X FALCONARA

spazio libero di chi vuole un futuro migliore per la nostra città

venerdì 30 giugno 2017

Camminando per Falconara 1.3



Il sottopasso della ferrovia è ricoperto di scritte e pitture murali. 
I sottopassi sono una costante a Falconara, tagliata com'è dalla Ferrovia. 
Forse , non potendo (o non volendo) spostare la ferrovia dalla città bisognerebbe caratterizzare questi percorsi ipogei, farli diventare un motivo di visita...
Installazioni artistiche, effetti di luce... sarebbe un bel tema per un concorso di idee.

Questo sottopasso, in particolre, sbuca sulla prosecuzione di quella che  era un tempo via Castellaraccia, antichissima via di accesso ad Ancona per chi scendeva da nord.
Ci sono ancora i pini a segnalare l'antica continuità con la parte superiore della via, che raggiunge Falconara Alta.
La via è stata tranciata dagli scali ferroviari che sono in attesa di essere dismessi.
Tutto qui sembra attendere qualcosa.... Qualcosa che da decenni non accade.


Quella di via Castellaraccia è l'unica traccia di una qualche struttura urbana che proviene dal passato...il resto è - per usare un eufemismo - informale.
Uno spazio silenzioso, isolato, dominato dai volumi incompiuti dei capannoni e da un piccolo esercito di autotreni-container a servizio del trasporto dei prodotti della raffineria.
Qui tempo fa c'era la Liquigas.
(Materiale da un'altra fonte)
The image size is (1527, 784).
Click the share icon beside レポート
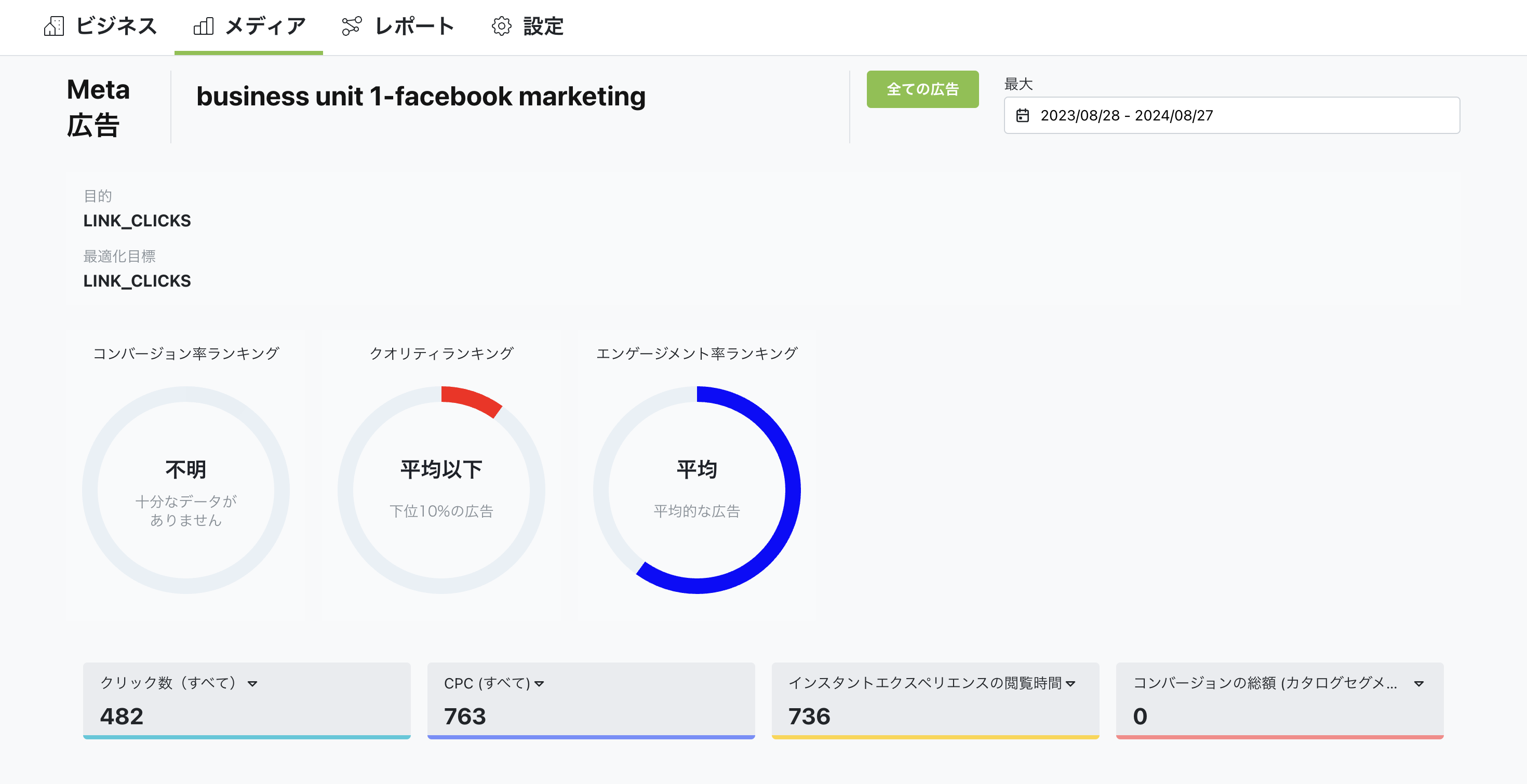click(x=352, y=26)
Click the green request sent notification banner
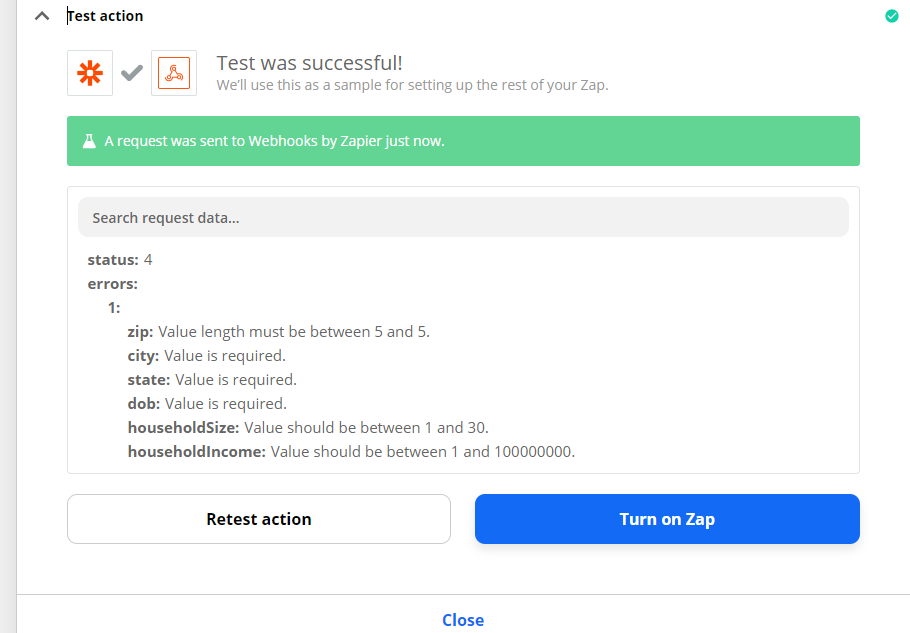This screenshot has height=633, width=910. [x=463, y=141]
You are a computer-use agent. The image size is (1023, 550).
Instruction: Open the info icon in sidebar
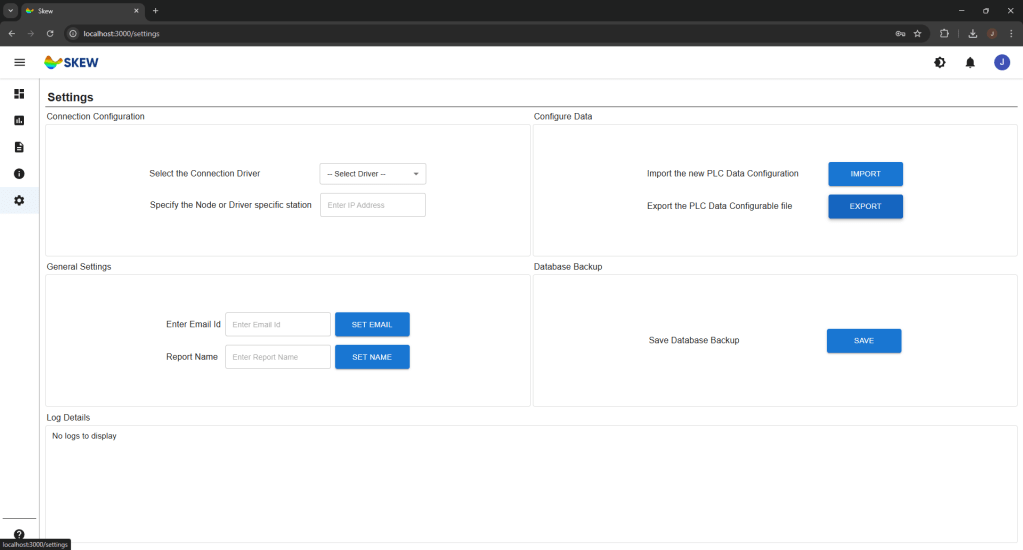(x=19, y=174)
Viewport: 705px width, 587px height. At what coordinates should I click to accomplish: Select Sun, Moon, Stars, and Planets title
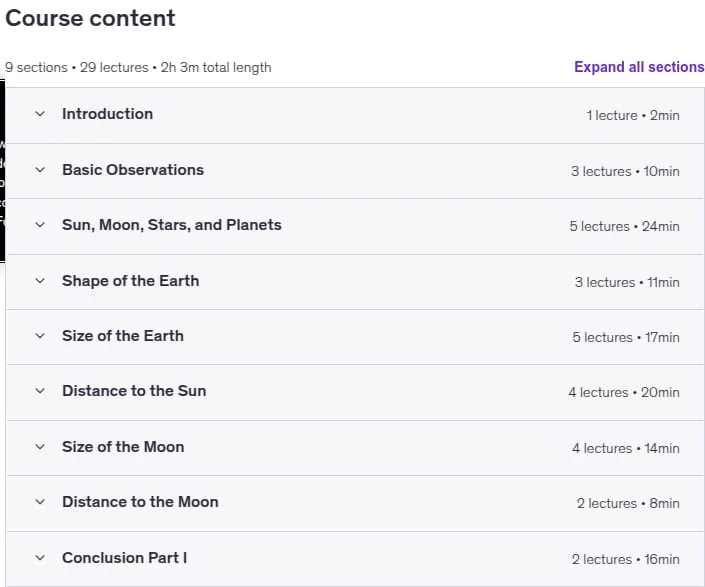point(172,225)
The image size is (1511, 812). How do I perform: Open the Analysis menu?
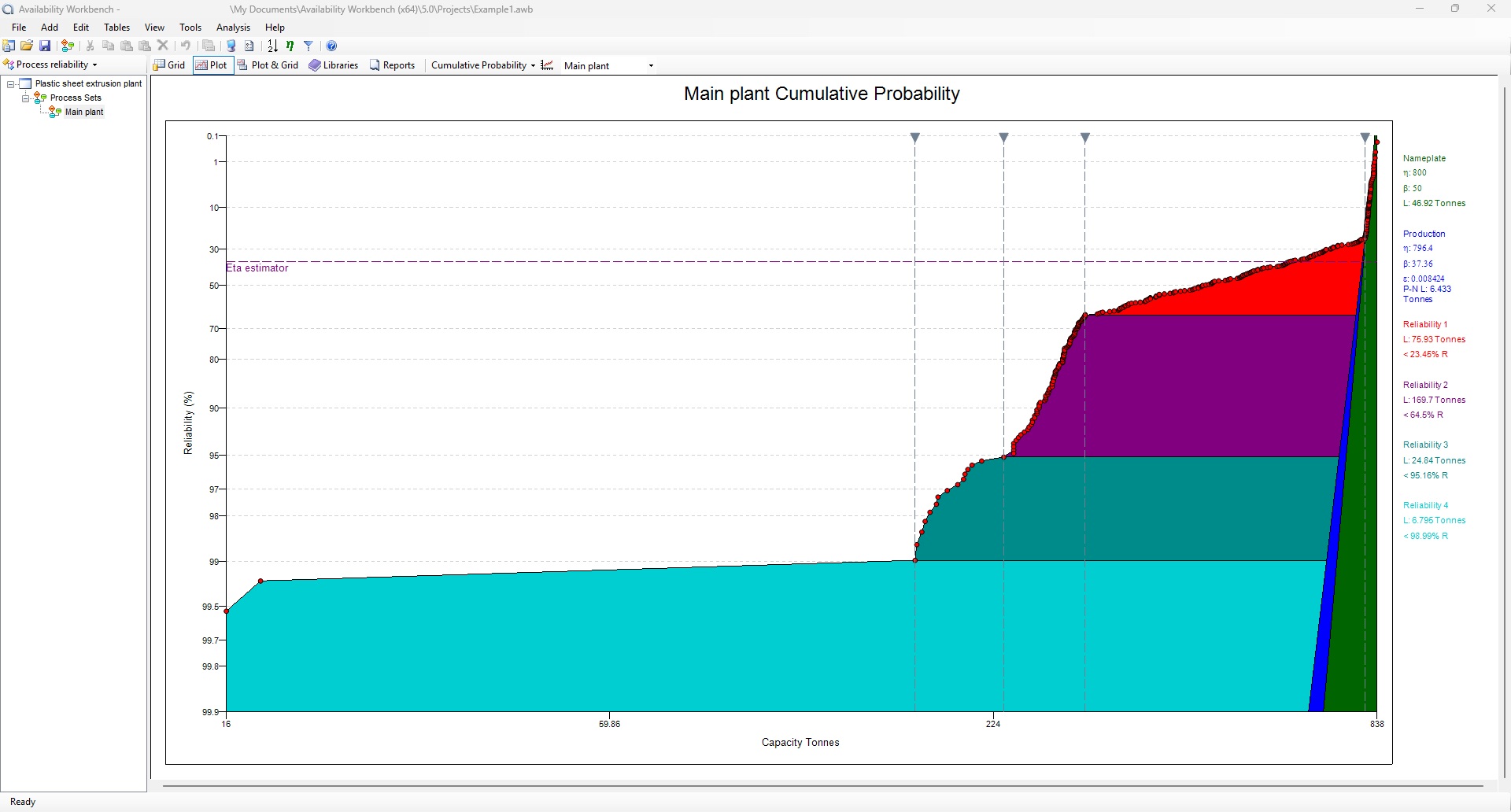[x=233, y=28]
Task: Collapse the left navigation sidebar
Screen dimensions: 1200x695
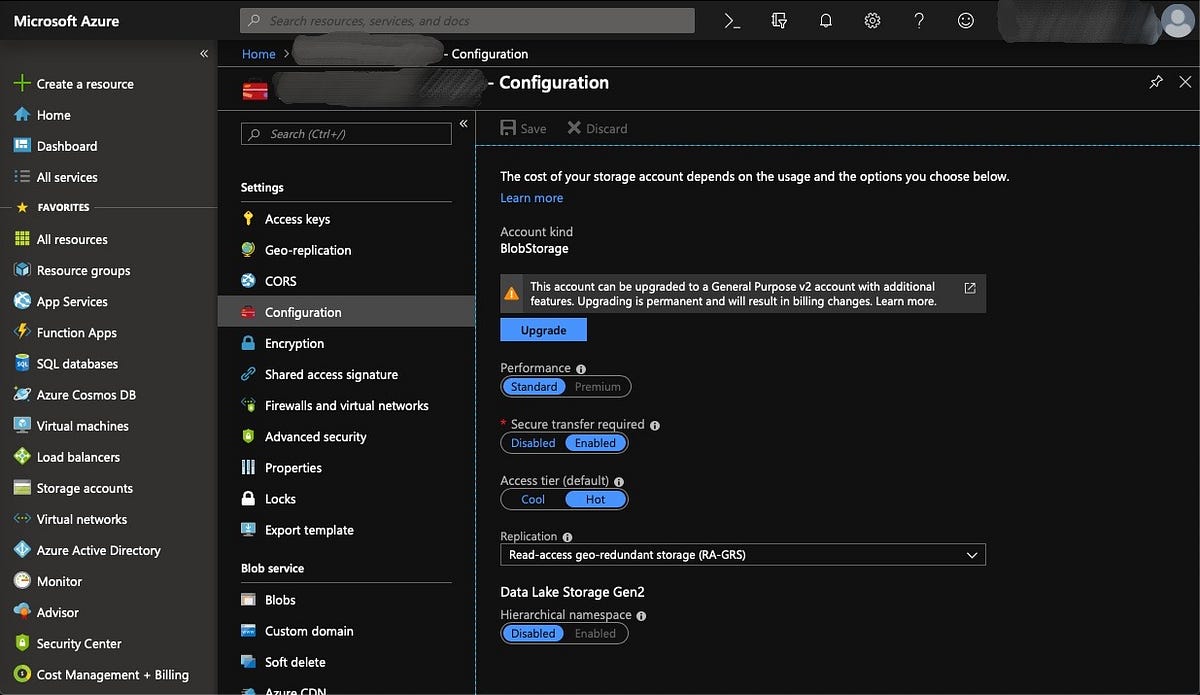Action: (x=203, y=53)
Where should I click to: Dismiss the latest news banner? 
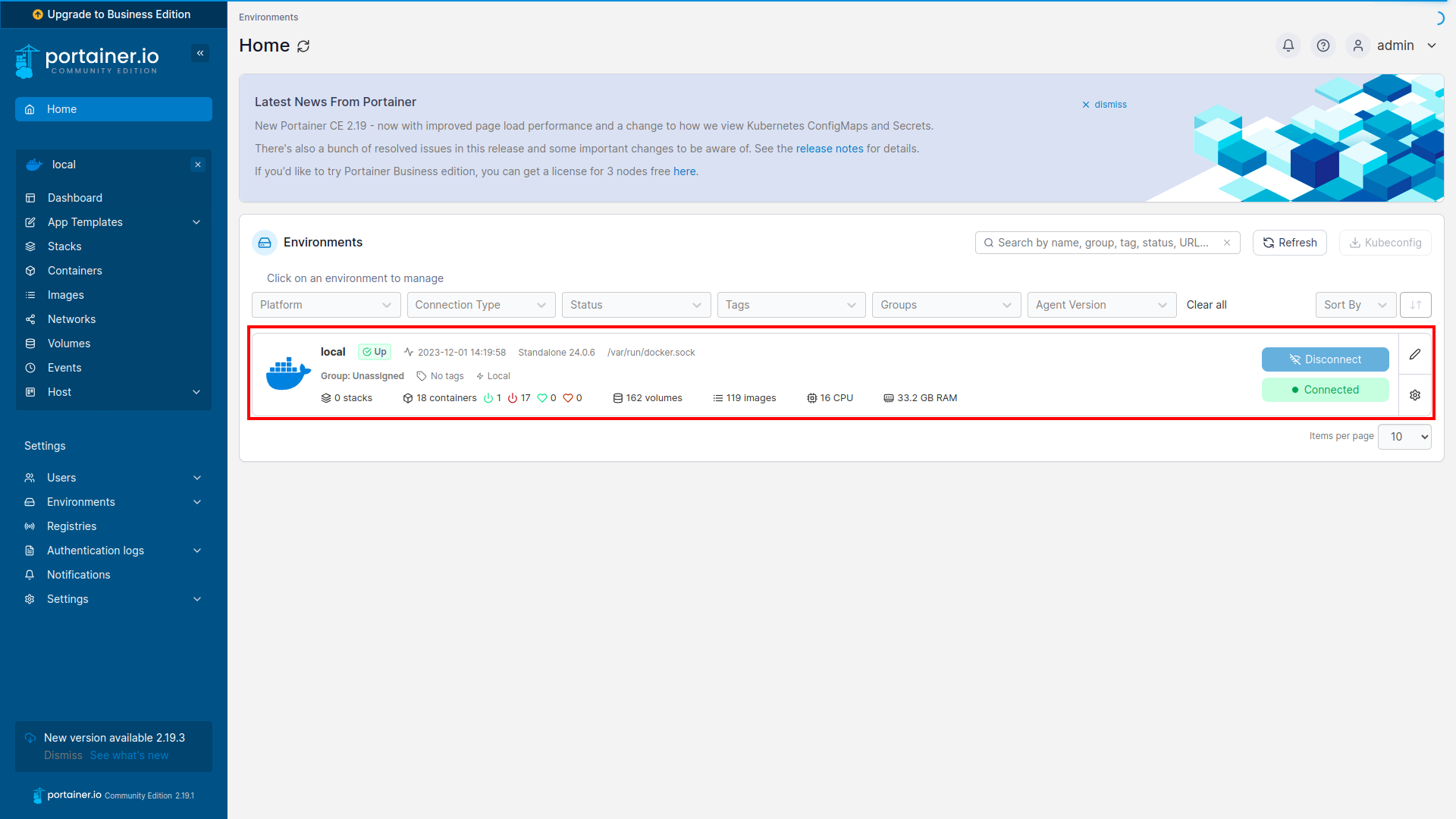1104,105
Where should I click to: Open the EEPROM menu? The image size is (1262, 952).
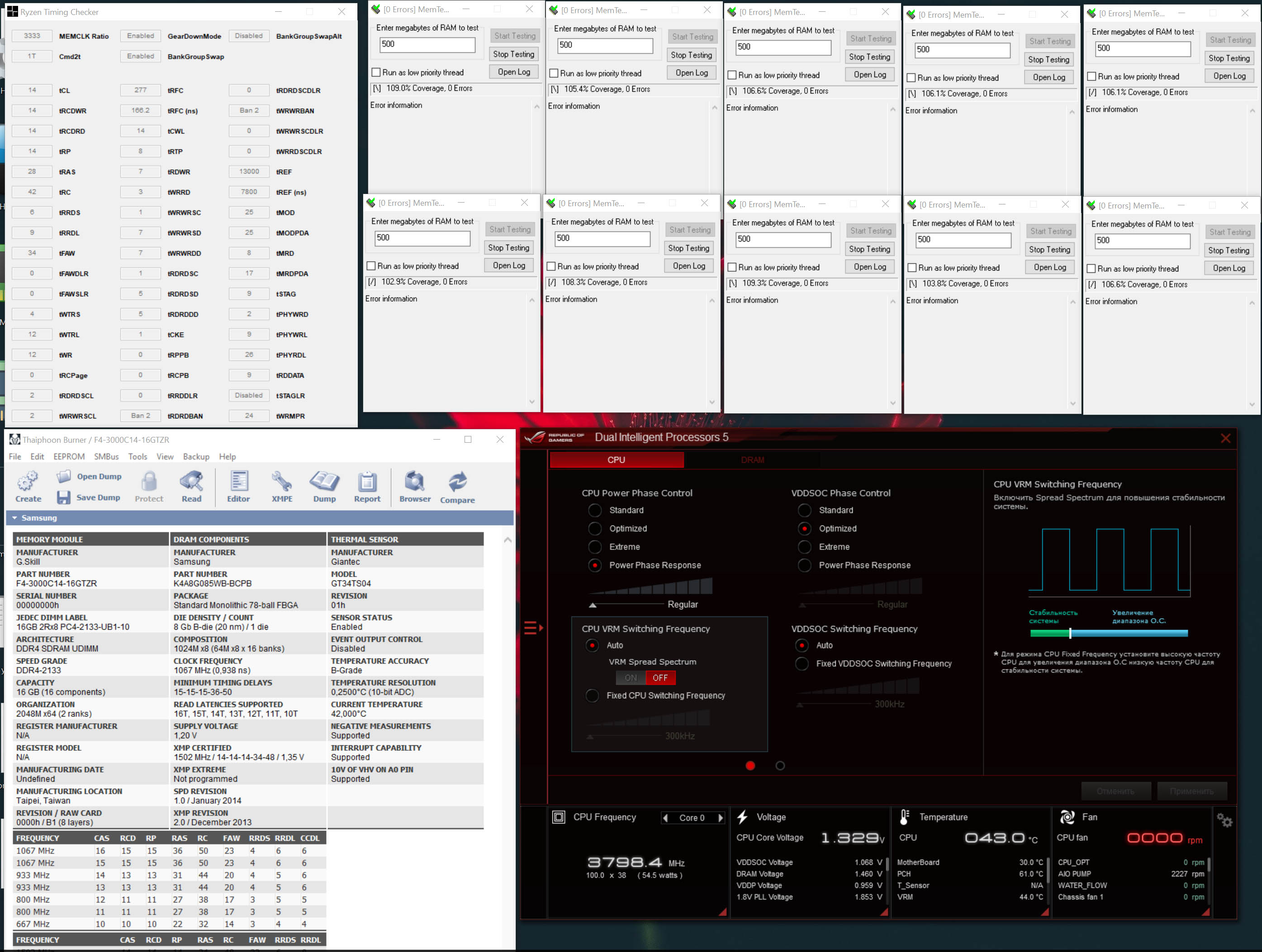(68, 456)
E' probabile che tutta l'area -come alla ex Casali, come alla caserma Saracini e alla raffineria .  presenti elevati gradi di inquinamento nel sottosuolo, ma nonostante la presenza del sito inquinato di interesse nazionale nessuno ha mai pensato di estendere degli studi per verificare realmente lo stato dell'ambiente. Tantomeno il sindaco... l'ammistrazione... Tra i loro interessi quello della salute dei cittadini non è certo ai primi posti


Pochi passi ed eccoci alla "ex carbonifera". Luogo di tanti ricordi della generazione che ha vissuto la guerra.
Ma perchè questi manufatti non si riutilizzano per scopi sociali? 
Da anni ormai, ad esempio, il centro sociale Il Kontatto non ha più la sede di via Pojole. Questo sarebbe il luogo ideale per attività giovanili legate alla musica, all'arte e al volontariato sociale...
Ma forse la Falconara di oggi "non è un paese per non vecchi"!



Il lungo viadotto della superstrada domina la zona. Sullo sfondo un capannone incompiuto (ma ricoperto di pannelli solari) esprime tutta l'assurdità dell'occupazione inconsulta di suolo avvenuta fino a pochi anni fa. 
Che ce ne faremo di questi manufatti? E'inevitabiile che si dovrà procedere alla demolizione di molti edifici. Come avverrà questo processo di selezione? Sarà guidato da una qualche programmazione o avverrà in modo "naturale", cioè allo stesso modo in cui è avvenuta la selezione delle abitazioni rurali?Aspetteremo che cadano a pezzi?


Intanto che aspettiamo però anche le infrastrutture che utilizziamo stanno degenerando. 
I soldi per fare le manutenzioni come si dovrebbe non ci sono o sono stornati per fare ancora "grandi opere" e tenere in vita le "grandi imprese" che portano tanti voti alla classe politica.
Visto da sotto, il pilone della superstrada fa paura, coi sui ferri scoperti e i distacchi del cemento...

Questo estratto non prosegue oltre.